DOCUMENT SEGMENT:
++++++++

Court of Appeals of Texas, Seventh District, Amarillo
Jun 13, 2024
No. 07-23-00445-CR (Tex. App. Jun. 13, 2024)

Opinion

07-23-00445-CR

06-13-2024

ERVIN JOSE OSORIO MIRANDA, APPELLANT v. THE STATE OF TEXAS, APPELLEE


DO NOT PUBLISH.

On Appeal from the 64th District Court Castro County, Texas Trial Court No. A4209-2205, Honorable Danah L. Zirpoli, Presiding

Before QUINN, C.J., and PARKER and DOSS, JJ.

ORDER OF ABATEMENT AND REMAND

PER CURIAM.

++++++++

SUPPLIED INFORMATION:
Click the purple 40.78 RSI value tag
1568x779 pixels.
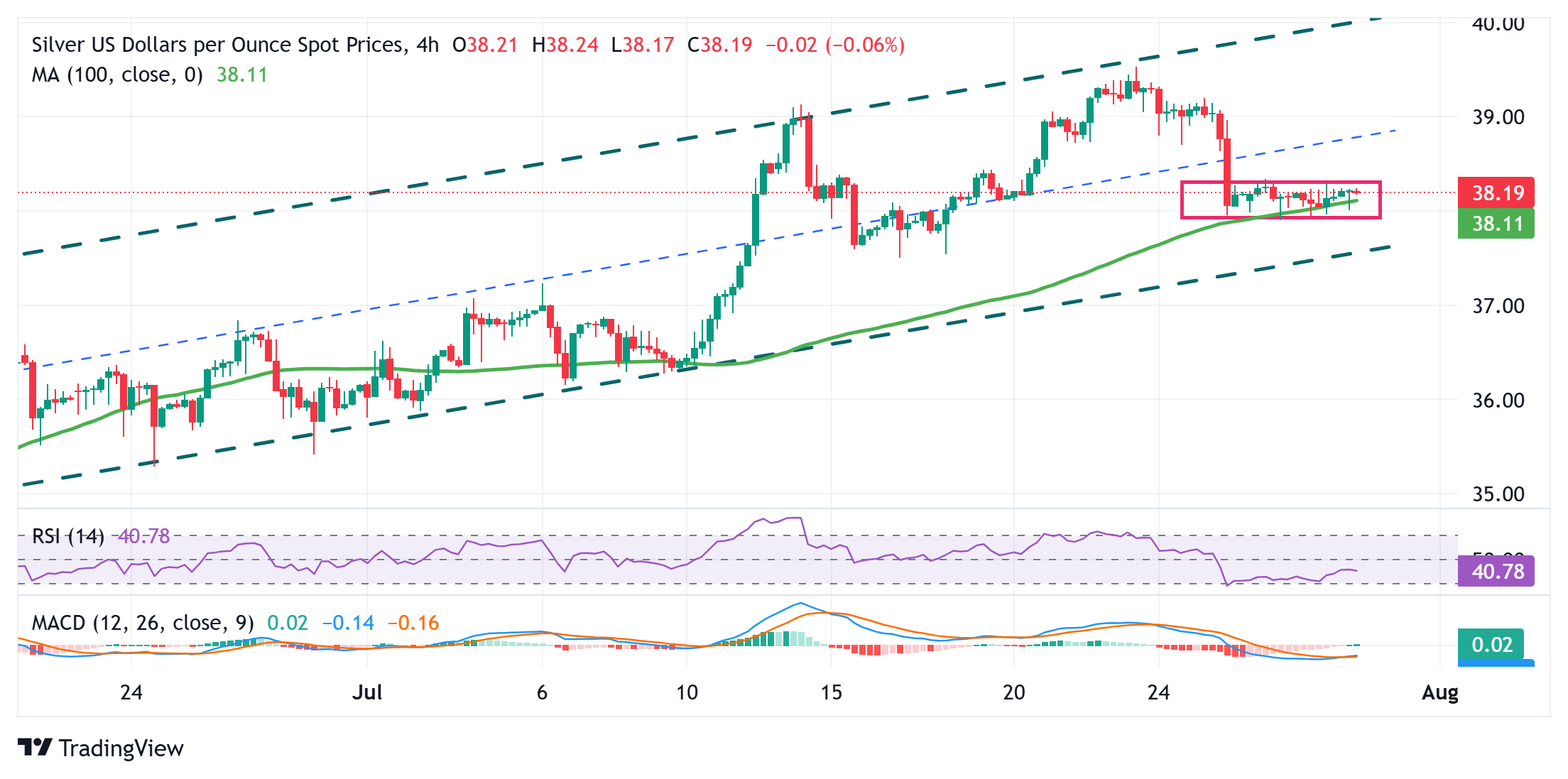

++++++++

INSTRUCTIONS FOR THE TASK: In the Texas appeals court opinion, which trial court did the appeal come from?

ANSWER IN FULL: The 64th District Court, Castro County, Texas.